* [TASK DESCRIPTION]:
Pick up the forum thread about ClickHouse JDBC socket timeouts right after its last line and carry it forward.

# EXCERPT PROVIDED start

It is often sufficient to repeat the query but I would like a better solution to the problem. At the moment I do not have any parameters set at the JDBC level, everything set to default. Any raccomendation?

alessandrorimoldi avatar May 14 '25 10:05 alessandrorimoldi

Hi @alessandrorimoldi - could you try setting disable_native_compression=true and seeing if you run into the same issue?

This is a client property, so adding it to the properties passed in DriverManager.getConnection(url, properties) or to the URL (jdbc:ch://localhost:8123?disable_native_compression=true) should be enough.

Paultagoras avatar May 16 '25 16:05 Paultagoras

Hi @Paultagoras, today I was able to check the error logs on the ClickHouse server: it seems that the connection simply times out.

clickhouse-server.err.log:2025.05.14 07:02:10.043072 [ 1177393 ] {9140028e-9241-46d9-ba63-0d904eb2f23d} <Error> executeQuery: Code: 209. DB::Exception: Timeout exceeded while writing to socket (172.16.0.195:11296, 30000 ms): While executing ParallelFormattingOutputFormat. (SOCKET_TIMEOUT) (version 24.8.14.39 (official build)) 

To be honest, I was already using a custom socket_timeout but in the logs the value set by me (300000ms) does not appear but another value (30000ms), as you can see above. It must be said that in front of ClickHouse cluster there is an HA balancer and behind a series of ClickHouse nodes, could it be that a specific node times out and I need to tune a different setting?

Actually I've already added other custom settings in jdbcUrl linked to timeouts/retries

private val jdbcParameters: String = List(
    "socket_timeout=300000",
    "connection_request_timeout=100000",
    "retry=10",
    "client_retry_on_failures=NoHttpResponse,ConnectTimeout,ConnectionRequestTimeout,SocketTimeout",
    "max_open_connections=30"

# EXCERPT PROVIDED end
# GIVEN ENTRIES start

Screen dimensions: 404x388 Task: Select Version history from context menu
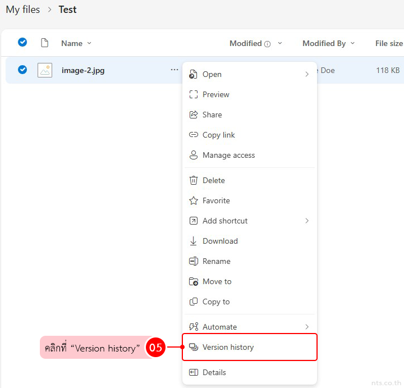[x=228, y=347]
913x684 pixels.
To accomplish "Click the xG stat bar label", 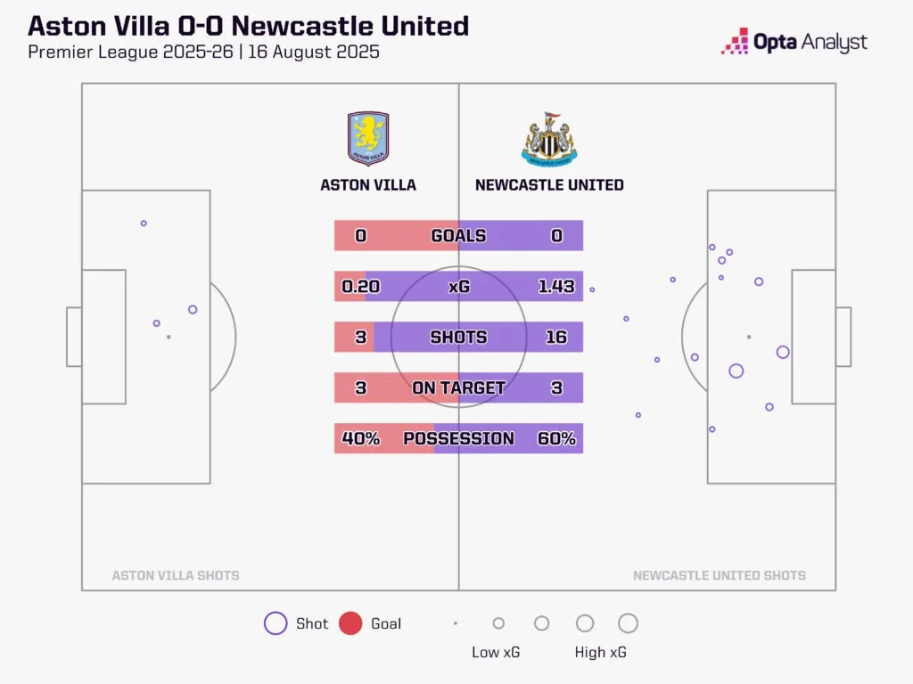I will [460, 287].
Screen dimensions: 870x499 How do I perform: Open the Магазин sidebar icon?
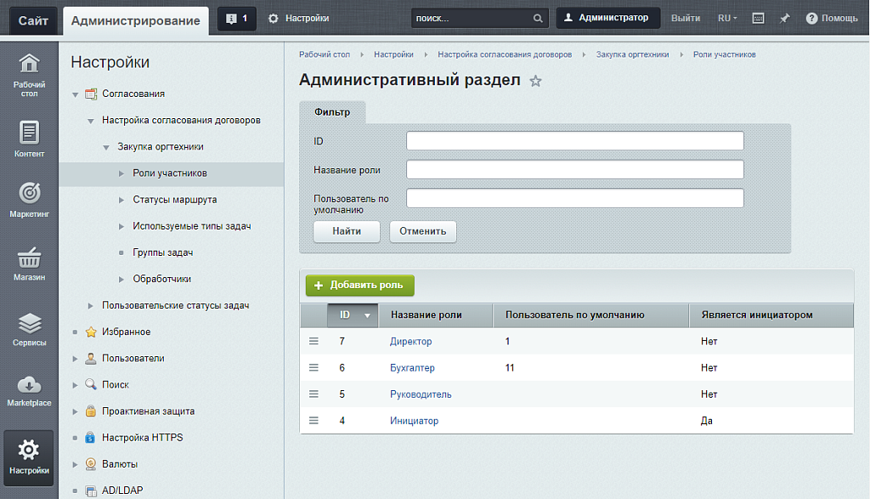(29, 259)
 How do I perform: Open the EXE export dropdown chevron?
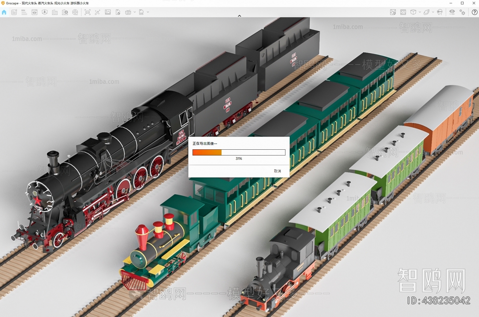click(x=147, y=12)
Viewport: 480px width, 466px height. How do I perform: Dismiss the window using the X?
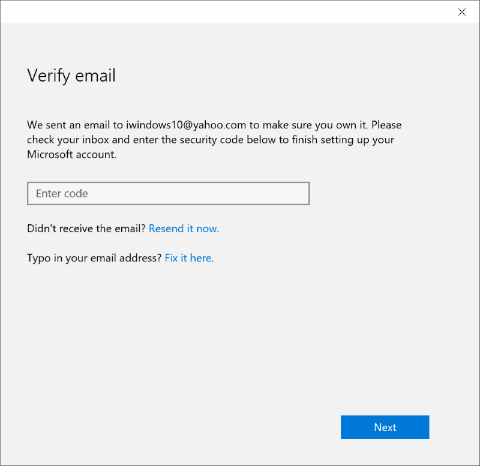[462, 12]
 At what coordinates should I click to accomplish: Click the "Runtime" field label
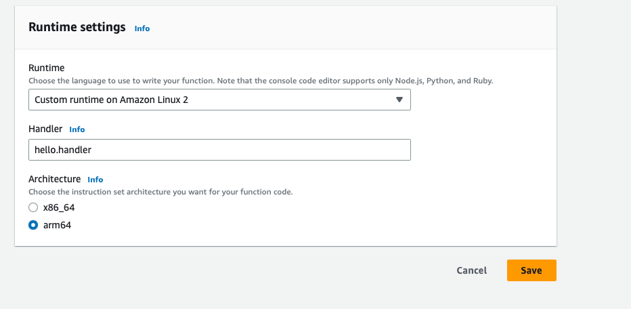click(x=45, y=68)
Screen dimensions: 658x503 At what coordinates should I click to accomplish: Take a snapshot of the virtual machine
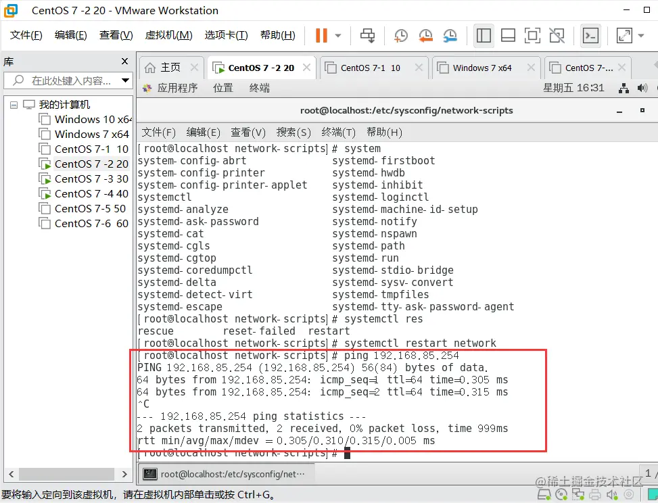tap(400, 35)
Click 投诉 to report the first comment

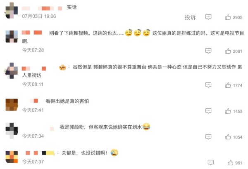pyautogui.click(x=190, y=17)
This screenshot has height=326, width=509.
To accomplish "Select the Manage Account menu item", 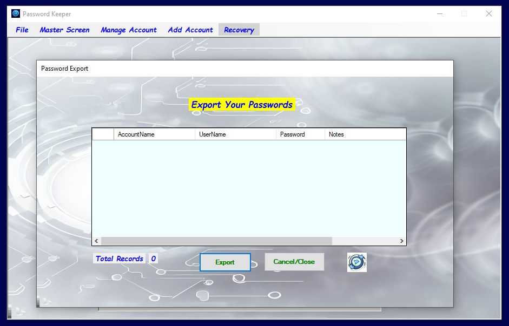I will [128, 30].
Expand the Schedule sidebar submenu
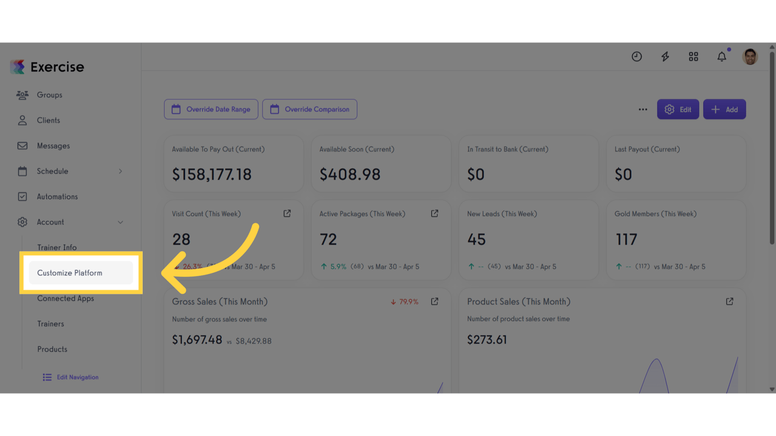 120,171
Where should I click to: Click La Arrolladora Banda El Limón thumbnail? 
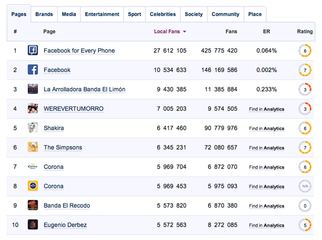(x=33, y=90)
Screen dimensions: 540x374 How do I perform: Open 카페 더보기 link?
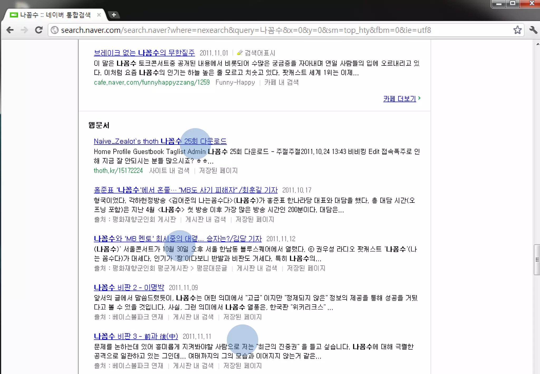tap(400, 99)
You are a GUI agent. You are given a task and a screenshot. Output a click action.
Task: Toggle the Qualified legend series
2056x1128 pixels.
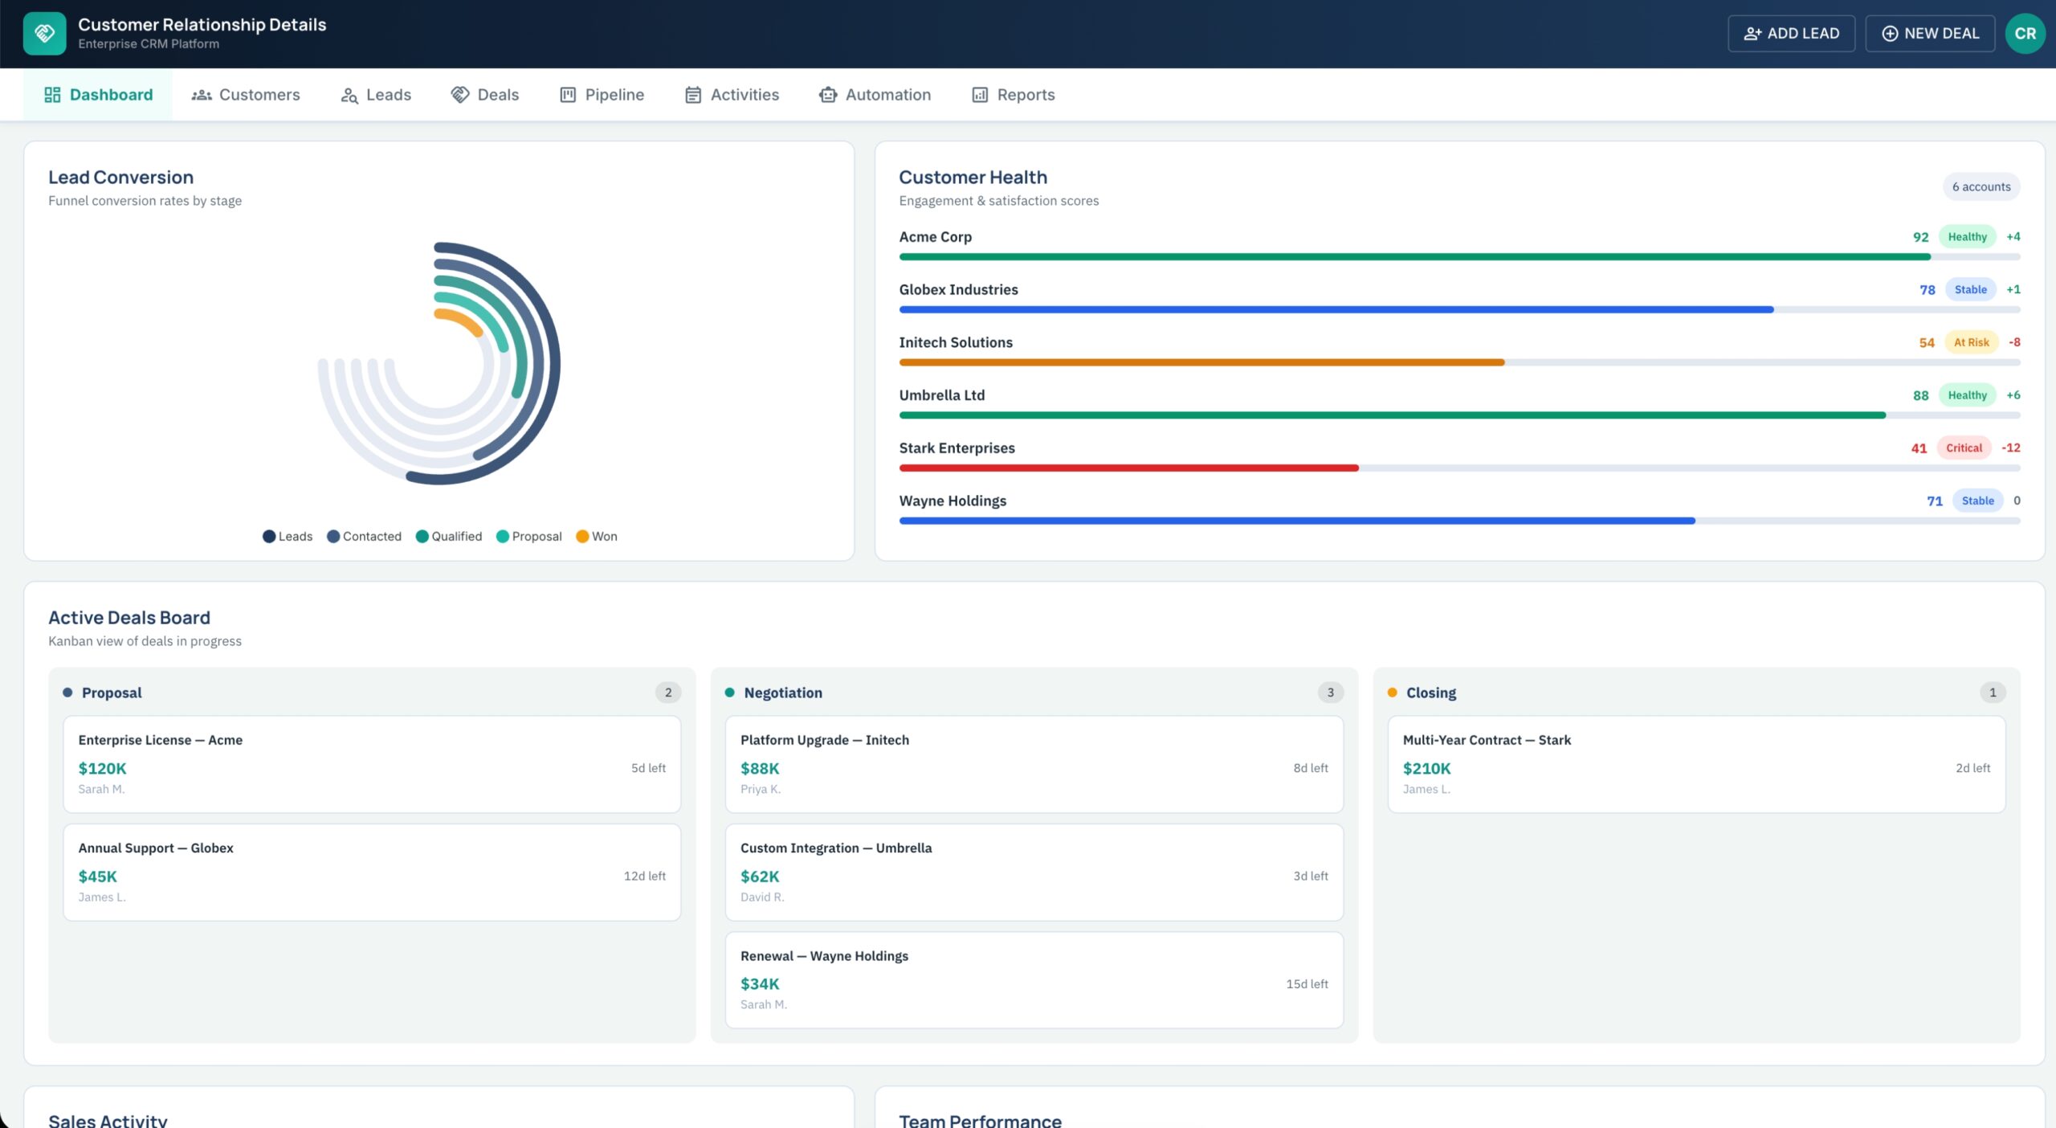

# GIVEN ENTRIES end

* [IN RESPONSE]:
  ).mkString("&")

alessandrorimoldi avatar May 16 '25 21:05 alessandrorimoldi

Good day, @alessandrorimoldi ! Sorry for the delayed answer. Connection timeout or any other timeout would be reported as exception with Timeout name. Your problem looks like happens on live connection due to some disruption of it.

Is issue resolved?

chernser avatar Jun 25 '25 05:06 chernser

Hi @chernser, I haven't been able to fully resolve the issue because I think it's not something that happens under my control. So I simply implemented an automatic retry mechanism inside the code that does not allow me to avoid the exception but at least to retry the query for a sufficient number of times (as I said initially, it is an error that is difficult to replicate and simply retrying the query is enough to obtain a positive result).

alessandrorimoldi avatar Jun 25 '25 08:06 alessandrorimoldi

@alessandrorimoldi Thank you for letting us know! I will close the issue.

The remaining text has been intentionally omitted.